Nikko Asset Management's Chief Global Strategist says Donald Trump’s life will be 'miserable for the next two years'

Nicholas Kamm/AFP/Getty Images
  • Nikko Asset Management’s Chief Global Strategist John Vail predicts Donald Trump’s life will now be “miserable for the next two years”.
  • He says a Democrat-controlled House could lead to investigations into his affairs and a possible impeachment.
  • While this will make Trump’s time as President tough ahead of the next election in 2020, he says it’s not all bad news for the Republican Party given it strengthened its majority in the Senate.
  • Vail says today’s result diminishes the prospect of Trump being reelected, should he indeed choose to run again.

While the US Presidential Election shocked many around the world back two years ago, the same cannot be said about today’s midterm election result.

As the polls predicted, the Democrats now have majority control of the House of Representatives while the Republicans have retained their grip on the Senate.

The question now is what will happen next?

There’s no shortage of opinions floating around, but this one from Nikko Asset Management’s Chief Global Strategist John Vail certainly caught our eye.

In his opinion, with Democrats taking the House, Donald Trump’s life will now be “miserable for the next two years”.

“The House will be controlled by the Democrats, which will make Trump’s life miserable for the next two years, with many deep House committee investigations into his affairs, which could well lead to impeachment,” he says.
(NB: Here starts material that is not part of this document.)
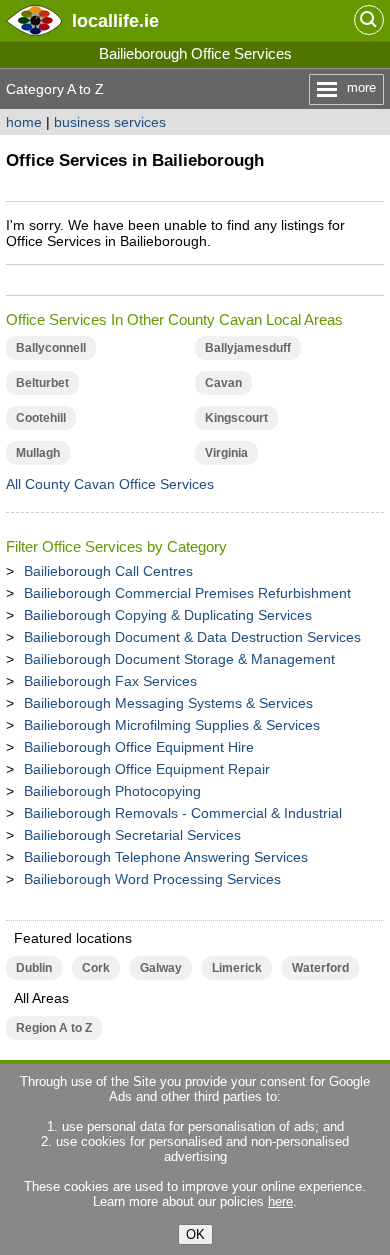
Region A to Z (54, 1028)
“Incriminations, however, will likely fly from both sides, as Trump will likely appoint a much more partisan Attorney General.”

However, while this will make Trump’s time as President tough ahead of the next election in 2020, Vail says it’s not all bad news for the Republican Party.

“The GOP increased its majority in the Senate by several seats, which will make confirmations of judges and administration officials easier and overriding his vetoes harder. It will also make conviction of Trump, if impeached by the House, less likely,” he says.

Vail says today’s result diminishes the prospect of Trump being reelected, should he indeed choose to run again.

“The chances of an impeached, but not convicted President being re-elected, seems unlikely, but not impossible in this uncertain world,” he says.

“In such a situation, Trump might not even wish to run again, and in any respect, the chance of GOP Presidential victory in 2020 seem much diminished.”

Given that view, Vail says this may well mean “higher taxes and more business and environmental regulations after 2020”.

For an economy that’s likely to be growing substantially slower in the coming years than what it is today, that will present additional challenges to financial markets, especially should monetary policy settings globally be significantly tighter than what they already are.